((

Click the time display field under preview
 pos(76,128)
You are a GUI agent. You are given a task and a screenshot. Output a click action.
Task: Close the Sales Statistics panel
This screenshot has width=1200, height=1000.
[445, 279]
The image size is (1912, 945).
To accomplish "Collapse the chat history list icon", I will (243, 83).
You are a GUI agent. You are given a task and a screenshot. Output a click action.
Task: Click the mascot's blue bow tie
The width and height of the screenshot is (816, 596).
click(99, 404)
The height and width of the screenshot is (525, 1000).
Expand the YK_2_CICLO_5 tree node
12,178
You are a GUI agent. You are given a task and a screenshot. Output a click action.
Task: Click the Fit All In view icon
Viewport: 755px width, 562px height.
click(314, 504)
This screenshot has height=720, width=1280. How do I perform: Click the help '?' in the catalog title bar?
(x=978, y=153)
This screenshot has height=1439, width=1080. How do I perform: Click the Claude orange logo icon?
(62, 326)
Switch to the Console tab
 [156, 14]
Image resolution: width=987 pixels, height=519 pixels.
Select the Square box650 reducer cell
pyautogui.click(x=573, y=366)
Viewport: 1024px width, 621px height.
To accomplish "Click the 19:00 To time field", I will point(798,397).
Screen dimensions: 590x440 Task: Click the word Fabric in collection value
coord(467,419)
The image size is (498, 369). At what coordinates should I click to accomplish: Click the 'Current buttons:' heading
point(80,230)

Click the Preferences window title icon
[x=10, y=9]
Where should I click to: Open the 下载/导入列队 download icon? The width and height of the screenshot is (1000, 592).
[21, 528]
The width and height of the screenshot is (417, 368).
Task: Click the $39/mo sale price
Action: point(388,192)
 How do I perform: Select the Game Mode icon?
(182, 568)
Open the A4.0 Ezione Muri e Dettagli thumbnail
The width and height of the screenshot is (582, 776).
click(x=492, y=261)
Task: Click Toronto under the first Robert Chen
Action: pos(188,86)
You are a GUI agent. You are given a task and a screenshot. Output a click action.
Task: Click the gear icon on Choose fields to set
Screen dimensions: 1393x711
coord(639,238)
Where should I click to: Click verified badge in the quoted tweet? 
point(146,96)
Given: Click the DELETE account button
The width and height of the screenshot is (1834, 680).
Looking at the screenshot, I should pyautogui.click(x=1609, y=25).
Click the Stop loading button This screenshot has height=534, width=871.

))

▸ Aim of the task: Find the lines in the records that include the string "will", and reply with how many there are, nothing more.

▸ Answer space: 2